St Luke's Church is in the village of Dunham on the Hill, Cheshire, England. It is an active Anglican parish church in the deanery of Frodsham, the archdeaconry of Chester, and the diocese of Chester. Its benefice is combined with that of St Paul, Helsby. The church is recorded in the National Heritage List for England as a designated Grade II listed building.

==History==

The foundation stone of the church was laid on 22 May 1860. The church was designed by James Harrison. It was consecrated on 18 October 1861, and was originally a chapel of ease in the parish of St Mary, Thornton-le-Moors. The estimated cost was £800 (equivalent to £ in ).

==Architecture==

St Luke's is constructed in sandstone with a slate roof. The architectural style is that of the early 14th century. Its plan consists of a three-bay nave with a south porch, and a chancel with north and south vestries. At the west end is a bellcote. The windows along the sides of the nave have two lights, the east window has three, and the west window four lights. Inside the porch are three niches. There are stone cross finials at the east ends of the nave and the chancel.

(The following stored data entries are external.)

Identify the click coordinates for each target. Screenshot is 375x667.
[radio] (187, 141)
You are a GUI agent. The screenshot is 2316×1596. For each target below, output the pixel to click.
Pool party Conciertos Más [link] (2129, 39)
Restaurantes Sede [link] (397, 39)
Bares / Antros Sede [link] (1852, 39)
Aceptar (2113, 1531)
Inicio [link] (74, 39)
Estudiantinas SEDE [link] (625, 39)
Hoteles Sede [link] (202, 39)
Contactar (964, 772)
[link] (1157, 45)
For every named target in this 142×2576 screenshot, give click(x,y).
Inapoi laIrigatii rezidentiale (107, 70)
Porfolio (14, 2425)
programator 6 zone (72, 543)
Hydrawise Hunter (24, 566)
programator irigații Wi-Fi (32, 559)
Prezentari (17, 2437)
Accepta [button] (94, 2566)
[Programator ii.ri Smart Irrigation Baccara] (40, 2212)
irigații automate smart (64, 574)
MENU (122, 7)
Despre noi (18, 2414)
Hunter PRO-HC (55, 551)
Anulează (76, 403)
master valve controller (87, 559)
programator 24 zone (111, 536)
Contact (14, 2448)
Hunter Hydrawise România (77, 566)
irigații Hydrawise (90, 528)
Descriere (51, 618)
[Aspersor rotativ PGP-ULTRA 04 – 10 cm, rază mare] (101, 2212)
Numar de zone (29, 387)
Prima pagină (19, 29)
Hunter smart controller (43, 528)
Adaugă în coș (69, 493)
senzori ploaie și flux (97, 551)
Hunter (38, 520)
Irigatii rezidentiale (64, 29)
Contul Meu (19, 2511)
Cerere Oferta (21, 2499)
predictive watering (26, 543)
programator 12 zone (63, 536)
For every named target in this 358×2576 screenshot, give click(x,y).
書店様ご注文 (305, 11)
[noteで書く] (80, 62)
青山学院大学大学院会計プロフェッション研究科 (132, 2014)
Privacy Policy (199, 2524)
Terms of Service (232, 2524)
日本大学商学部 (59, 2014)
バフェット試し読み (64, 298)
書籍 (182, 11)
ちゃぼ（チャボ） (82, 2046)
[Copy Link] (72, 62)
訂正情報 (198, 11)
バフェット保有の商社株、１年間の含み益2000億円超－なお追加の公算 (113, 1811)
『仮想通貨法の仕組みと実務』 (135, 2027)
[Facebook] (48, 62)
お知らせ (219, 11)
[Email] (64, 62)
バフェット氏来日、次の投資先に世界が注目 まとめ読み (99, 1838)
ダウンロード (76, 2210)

Inside the church is a wooden screen with linenfold panelling. The stone font is dated 1863, and consists of an octagonal bowl on an octagonal pedestal. The wooden pulpit is also octagonal. In the church is an elaborate hanging gilt cross that was moved here from Chester Cathedral in 1921. It was designed by George Gilbert Scott and made by Skidmore of Coventry. The stained glass in the east window, dating from about 1878, was made by Shrigley and Hunt and designed by Carl Almquist.